▶ _OBJECTIVE_
Copy out these items line for line, leaving out the pictures.

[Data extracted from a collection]
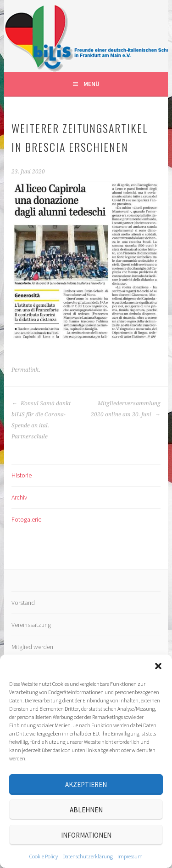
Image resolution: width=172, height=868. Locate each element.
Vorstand (23, 603)
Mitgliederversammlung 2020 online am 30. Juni (126, 409)
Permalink (25, 370)
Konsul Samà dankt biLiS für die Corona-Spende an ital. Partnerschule (41, 420)
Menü (91, 84)
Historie (22, 475)
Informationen (86, 835)
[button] (158, 666)
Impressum (130, 856)
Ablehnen (86, 810)
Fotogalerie (26, 519)
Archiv (19, 497)
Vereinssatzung (31, 625)
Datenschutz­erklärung (88, 856)
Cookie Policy (44, 856)
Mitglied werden (32, 647)
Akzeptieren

▶ _THE COMPLETED TASK_
Image resolution: width=172, height=868. Locate each element.
Vorstand (23, 603)
Mitgliederversammlung 2020 online am 30. Juni (126, 409)
Permalink (25, 370)
Konsul Samà dankt biLiS für die Corona-Spende an ital. Partnerschule (41, 420)
Menü (91, 84)
Historie (22, 475)
Informationen (86, 835)
[button] (158, 666)
Impressum (130, 856)
Ablehnen (86, 810)
Fotogalerie (26, 519)
Archiv (19, 497)
Vereinssatzung (31, 625)
Datenschutz­erklärung (88, 856)
Cookie Policy (44, 856)
Mitglied werden (32, 647)
Akzeptieren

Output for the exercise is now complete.